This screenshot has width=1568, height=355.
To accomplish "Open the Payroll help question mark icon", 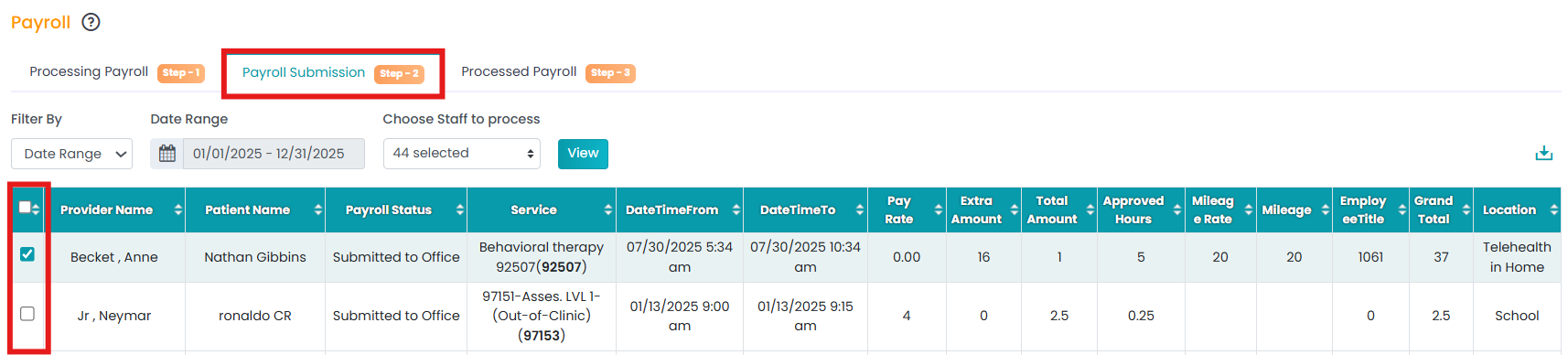I will coord(91,22).
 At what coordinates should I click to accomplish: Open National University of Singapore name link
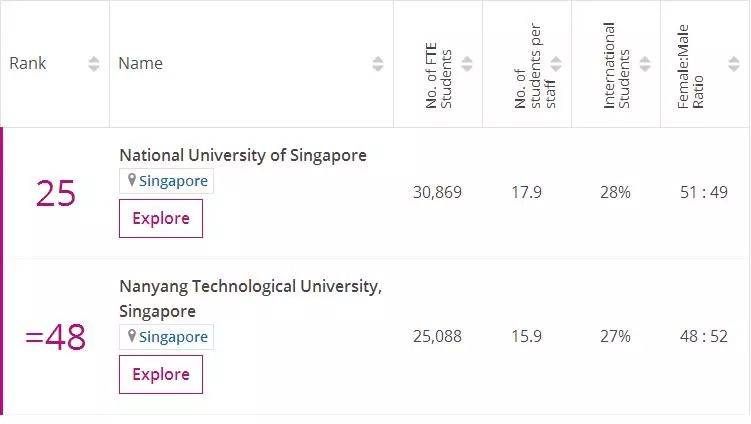click(243, 155)
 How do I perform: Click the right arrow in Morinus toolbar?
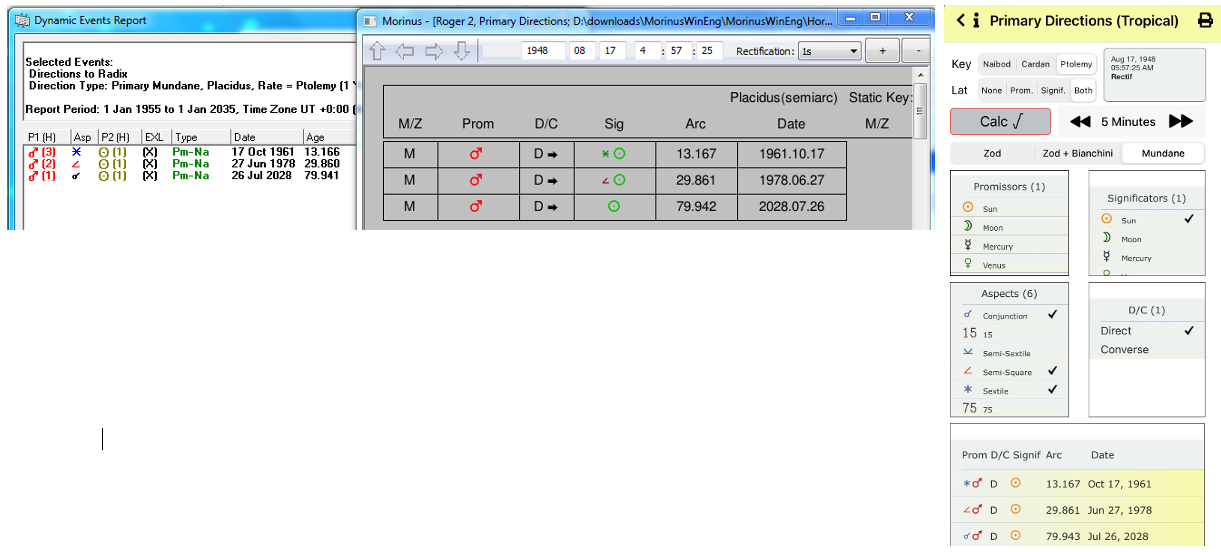[434, 51]
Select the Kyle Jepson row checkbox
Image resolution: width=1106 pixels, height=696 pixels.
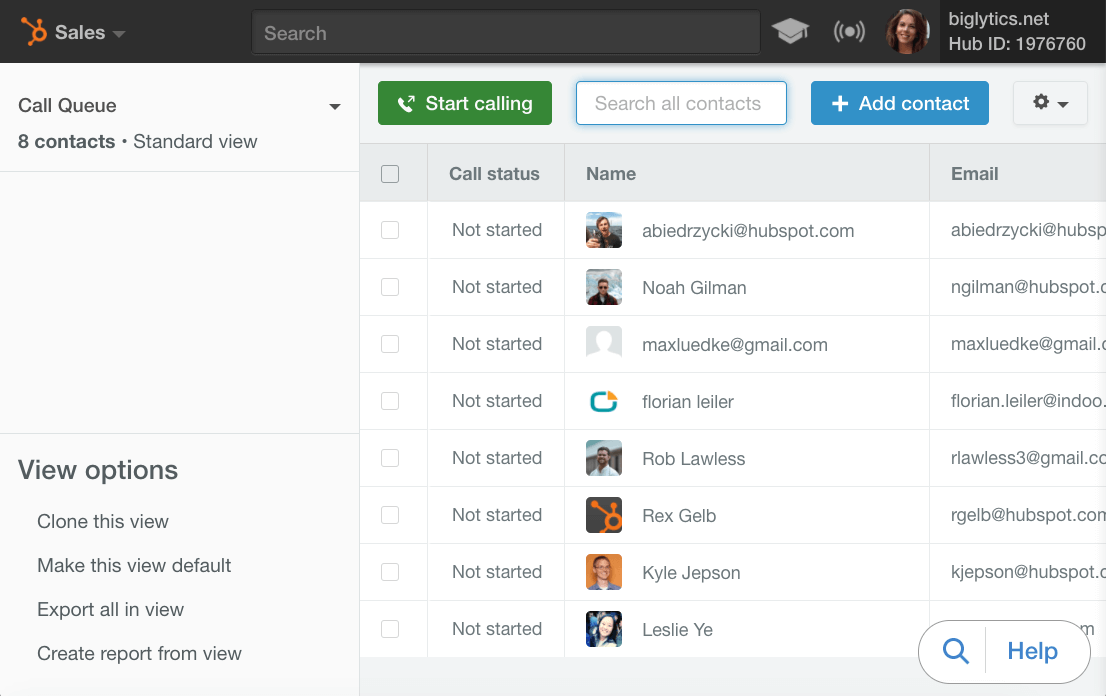390,572
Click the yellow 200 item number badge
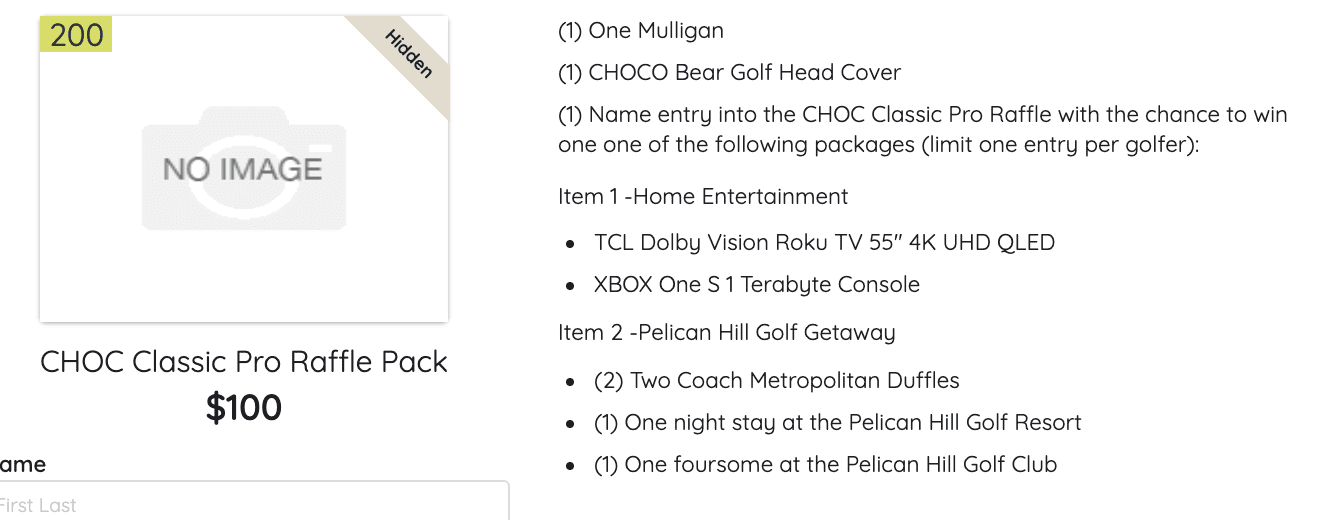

--- --- ---

WRITTEN PROBLEM.
Convert the part of the rows that opens with the line containing "Select the Kyle Jepson row checkbox" and runs through the end of the rows into a JSON list of strings, one string per line, skipping blank lines and leaving the pictures out.

RESPONSE FOR THIS EXERCISE.
[
  "Select the Kyle Jepson row checkbox",
  "Image resolution: width=1106 pixels, height=696 pixels.",
  "390,572",
  "Click the yellow 200 item number badge"
]